Perhaps the moon will feel that way: cold, vast, somehow mingled with the warmth of life. Cells slow till they stop. But there's death and there is slow enough. There's this glass. Even nightmares move.

Last breath. Door primed. Helmet, gloves, and boots left behind. Incidental memories, none especially worthy. They multiply, canceling one another. Jaw-clenching spasm of terror like a firecracker lit from inside. The organs xylophone up and down ribs, missing none. Craters and rocks stream by now, more fluid than fixed. The blue aura trembles with menace, acknowledgement of the cinching noose. Of returning weight. Uprush of ground recalls first lessons.

What comes up. Look both ways. Stove hot.

Vision slows, shadows seething. It's not to be believed. Atmosphere turns hazy, blue shot with curious mist. Hand outstretched and fingers splayed. Wait.

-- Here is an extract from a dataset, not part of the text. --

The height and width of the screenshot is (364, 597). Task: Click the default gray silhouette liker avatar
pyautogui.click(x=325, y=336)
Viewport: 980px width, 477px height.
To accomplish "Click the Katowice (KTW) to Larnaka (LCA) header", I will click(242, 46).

Emma drifts, immaculate. The ship will be her tomb.

Not mine.

The    door      dreams      of

falling             away

 

it

 

wakens

 

         and

                  does.

 

Only

 

                              betweenness and

                              the

                                 cold.

 

I come apart atom

                           by

                                 atom

starting at the toes.

A glimpse of my hand, full of ash.

Aidan and Phoebe, their paled voices.

I woke up to everything else. The cosmos groaned and realigned. New at the end of unspooling wire and melted dawn. Gravity forsakes its hold, the transformation speeding, wild. Close my fist, it breaks away.

Aidan. Me.

I carried both sleds under one arm, holding Aidan's small hand in my bloodied one. We moved in silence, he sniffling from time to time, me squeezing in reply. And in that last point of contact I felt the world slipping into ghastly futures, its grasp failing. Blue weakness slacked the beaten knuckles. The world a hiding place. Aidan, all that fastened me to it. I bounced his fist, cased in mine, wanting never to release. Certain I would. That I already had.

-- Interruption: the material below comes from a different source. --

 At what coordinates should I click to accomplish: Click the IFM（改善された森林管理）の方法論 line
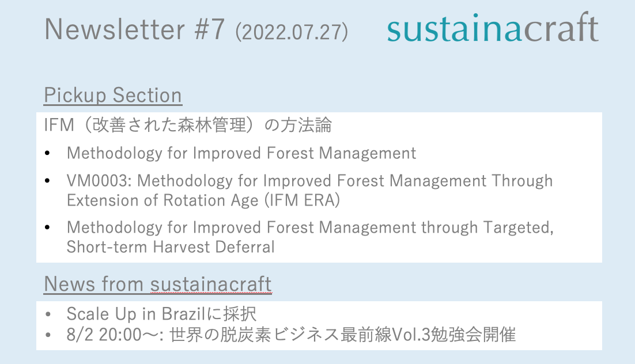pos(188,124)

Mercy, please. I'm not ready to be free. I expected. Let the sun come out again: its warmth will colonize my skin. Let me stretch across the surface—release locks up my heart so tight. I reach and nothing will be held. Stolen moondust takes revenge, escapes, flares outward in decaying spirals, catches a swell that lifts me spinning too with coiled fear, over the creek, through the toss of dancing treetops and up to plumes of restless cloud, and I am turning through the years, I am lighter still.